Após invasão da Ucrânia, petróleo russo não encontra comprador

Até o momento, as sanções ocidentais contra a Rússia tentam não afetar o setor de energia, que é crucial para a Europa

Uma semana após a invasão da Ucrânia pela Rússia, o petróleo russo luta para encontrar compradores, que temem o estigma, possíveis sanções futuras e complicações logísticas, apesar das crescentes preocupações com a escassez do mercado.

“O comércio de petróleo continua congelado e calculamos que 70% do mercado esteja paralisado, com um impacto particularmente grande nas vendas marítimas”, explica à AFP Livia Gallarati, analista da consultoria Energy Aspects.

Até o momento, as sanções ocidentais contra a Rússia tentam não afetar o setor de energia, que é crucial para a Europa: a Alemanha, por exemplo, importa 55% de seu gás da Rússia.

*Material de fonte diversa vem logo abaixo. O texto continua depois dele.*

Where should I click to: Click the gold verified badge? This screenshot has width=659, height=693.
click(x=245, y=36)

Quanto ao petróleo, a Rússia é o segundo maior exportador mundial, atrás da Arábia Saudita.

Mas, à medida que as entregas já firmadas por oleodutos continuam, muitas empresas e refinarias preferem evitar o petróleo russo, apesar das tensões no fornecimento de combustível.

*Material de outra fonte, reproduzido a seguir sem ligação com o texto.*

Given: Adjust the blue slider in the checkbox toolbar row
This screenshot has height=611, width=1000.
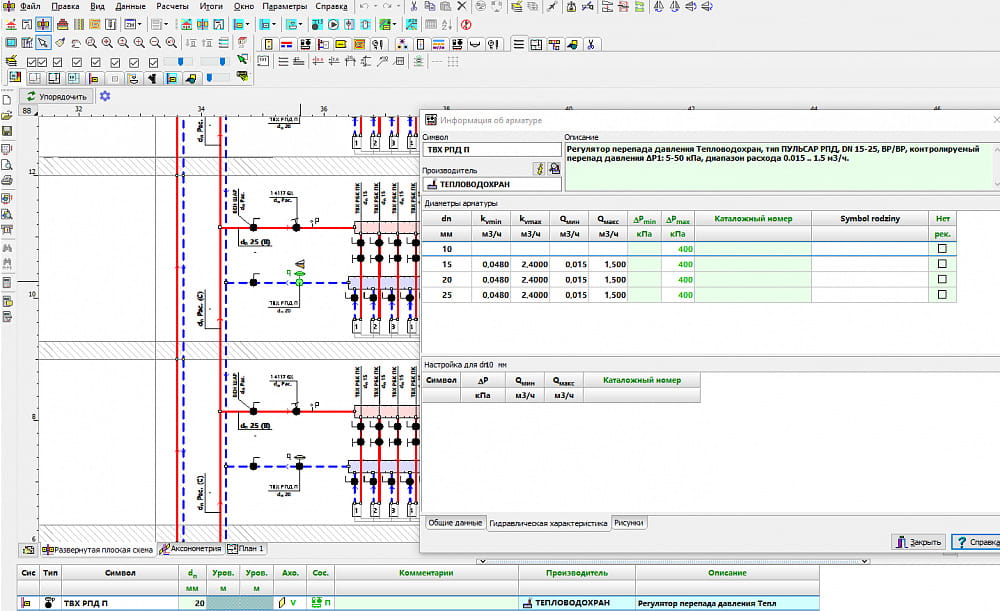Looking at the screenshot, I should point(181,61).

O risco é que os preços subam ainda mais, após bater recordes quase todos os dias: o barril de Brent, referência para o mercado europeu, custa mais de 110 dólares, contra menos de US$ 65 há um ano.

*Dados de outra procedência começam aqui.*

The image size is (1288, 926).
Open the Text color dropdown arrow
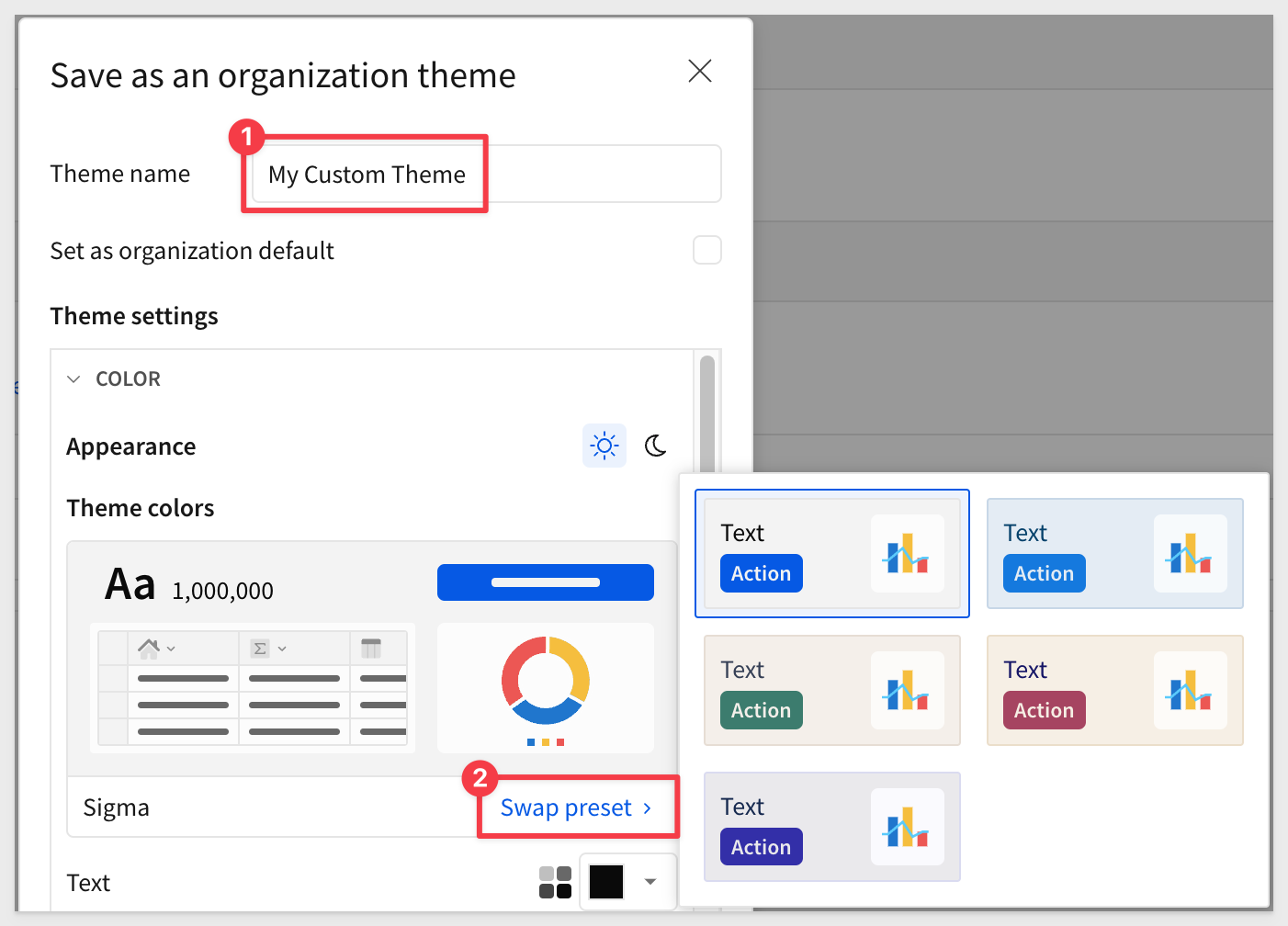tap(650, 882)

Além do risco de os governos mudarem de ideia sobre as sanções, os analistas apontam para a possibilidade de os importadores enfrentarem condenação pública.

No norte da Europa, a refinaria finlandesa Neste “substituiu quase completamente o petróleo russo por outras fontes, especialmente do Mar do Norte”, disse o grupo em comunicado.

A sueca Nynas também anunciou que “deixará de comprar matérias-primas de origem russa”.

– Potenciais compradores asiáticos –

Segundo Gallarati, mesmo o petróleo que não é russo, mas é exportado daquele país, como o cazaque, atualmente tem dificuldades para sair dos portos russos, já que as companhias de navegação também os evitam.

Mas ele acha que a incerteza dos compradores pode se dissipar se o Ocidente continuar eliminando as sanções energéticas: “Poderemos ver quais compradores estão dispostos a retomar as compras”.

“A China e a Índia provavelmente retomarão as compras assim que os problemas de frete, seguro e pagamento forem resolvidos”, diz.

As sanções contra a Rússia tornam difícil e caro garantir e enviar cargas, bem como transações financeiras. Mas as refinarias indianas e chinesas não conseguirão absorver toda a produção russa: cada país constrói suas refinarias com base no petróleo que pretende usar e é difícil adaptar a infraestrutura.

A longo prazo, “as empresas ocidentais deixarão de ajudar a Rússia com financiamento e tecnologia para seus projetos de extração”, prevê Jarand Rystad, diretor da empresa de análise Rystad Energy.